WHAT YOU SHOULD DO —
Omit all pictures. Copy exactly the lines from the line containing "Where should I click to: Focus" to the end of the listing, with both ends included.

THE RECORDS —
↓

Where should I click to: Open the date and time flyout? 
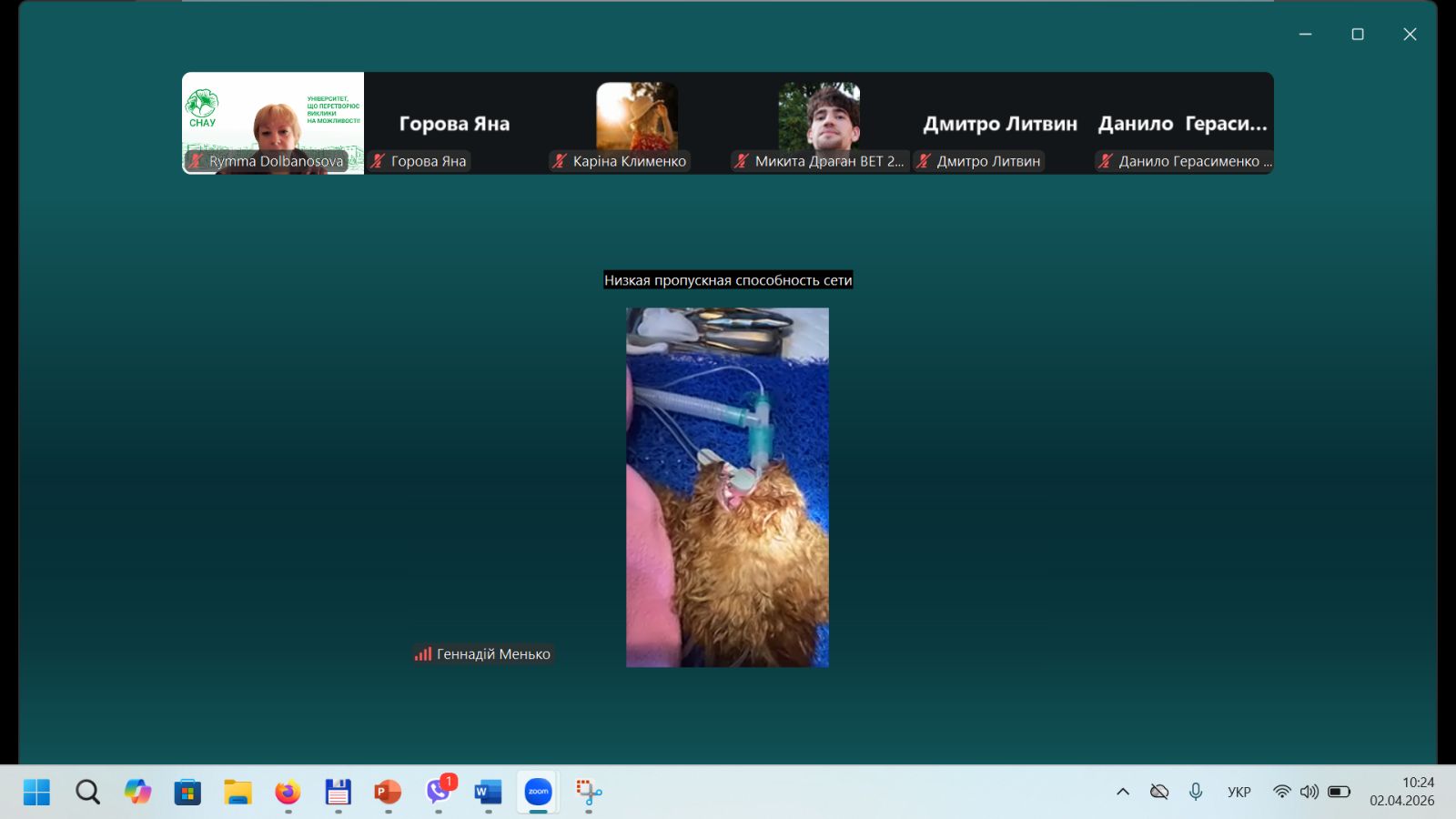pyautogui.click(x=1401, y=792)
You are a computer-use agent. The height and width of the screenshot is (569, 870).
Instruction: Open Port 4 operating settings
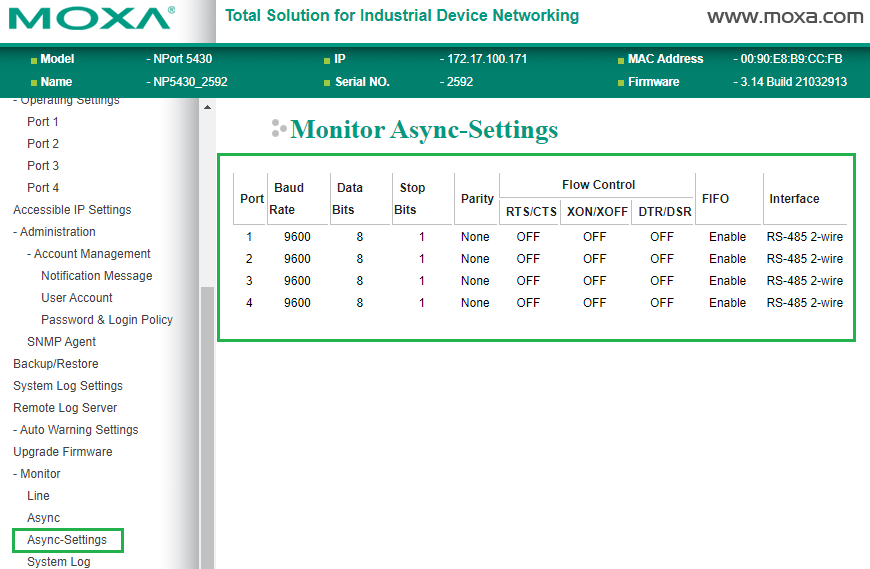tap(43, 188)
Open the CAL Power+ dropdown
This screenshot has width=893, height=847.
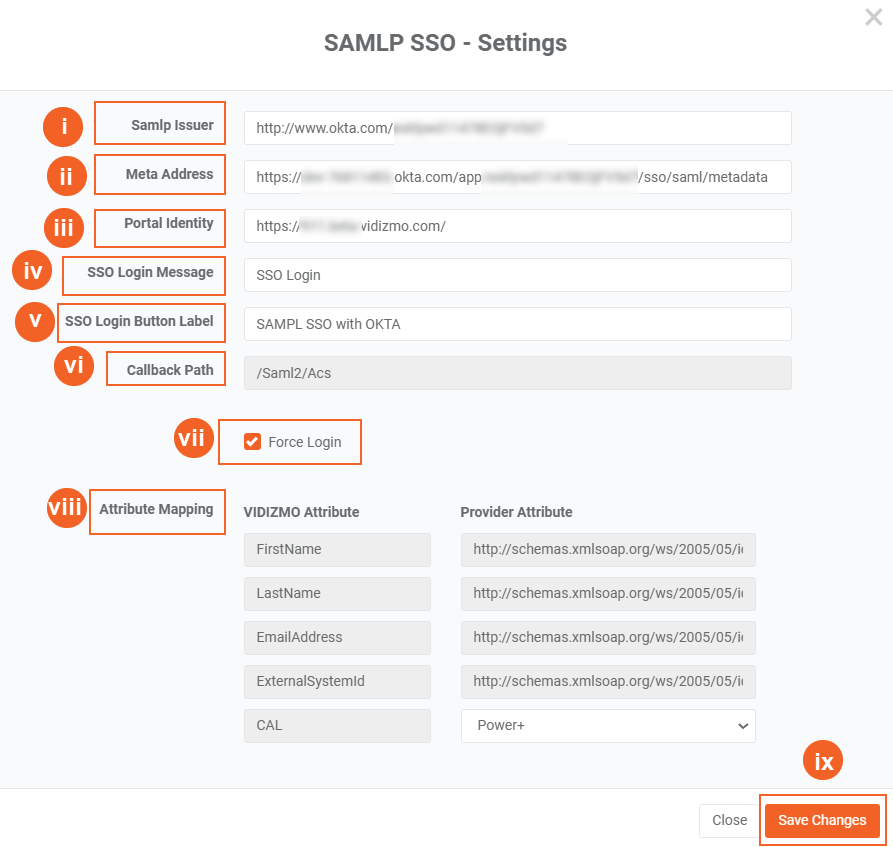[x=608, y=725]
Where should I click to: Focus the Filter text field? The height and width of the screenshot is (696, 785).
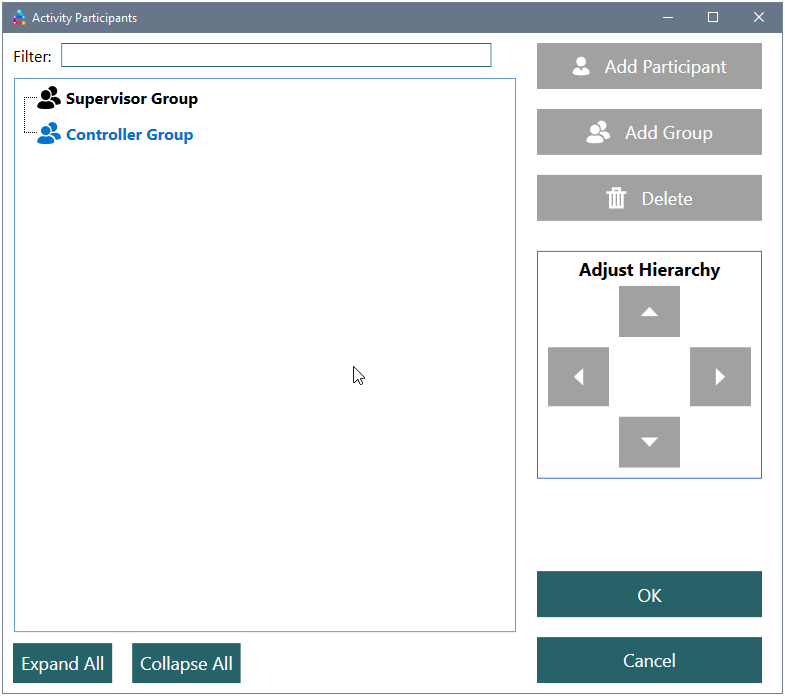(276, 56)
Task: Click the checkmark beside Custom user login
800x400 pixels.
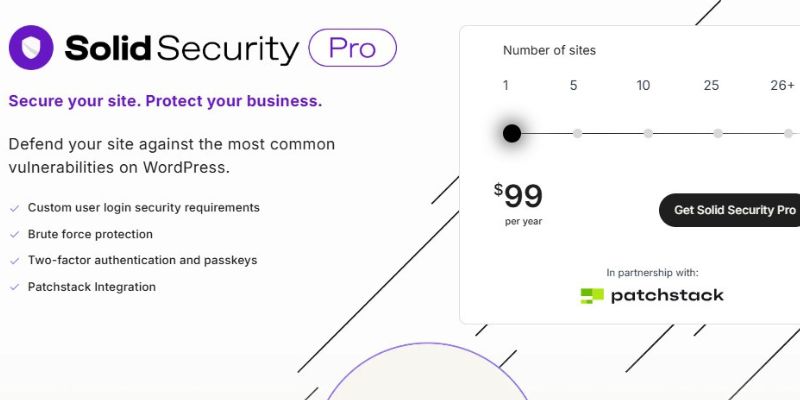Action: tap(14, 208)
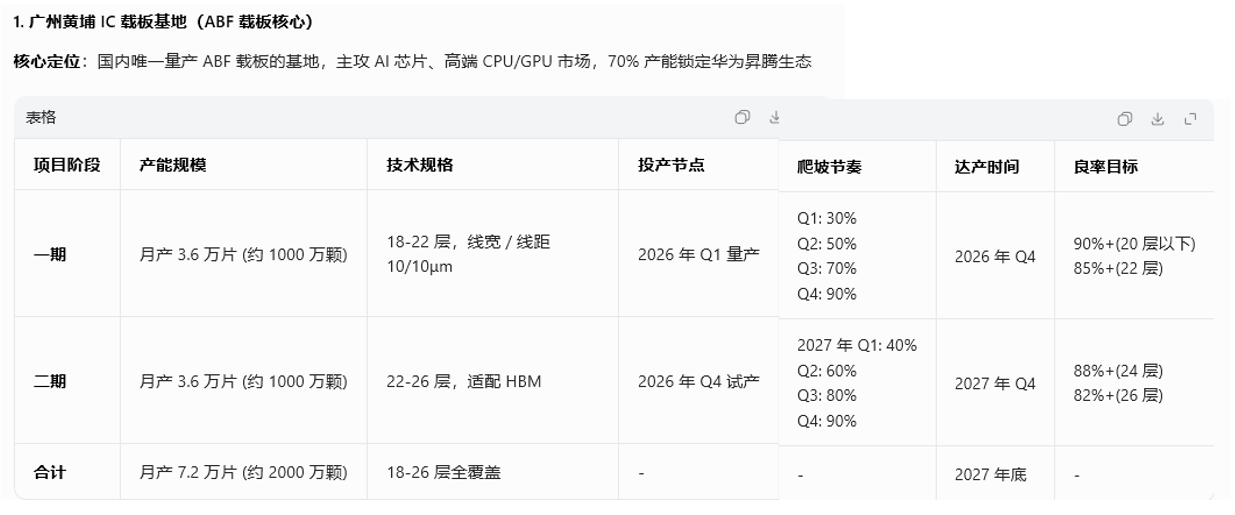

↑

RESPONSE TO THIS EXERCISE —
Where should I click to: Focus the Filter text field? The height and width of the screenshot is (696, 785).
(276, 56)
Task: Click the checkmark beside Custom user login
800x400 pixels.
Action: tap(14, 208)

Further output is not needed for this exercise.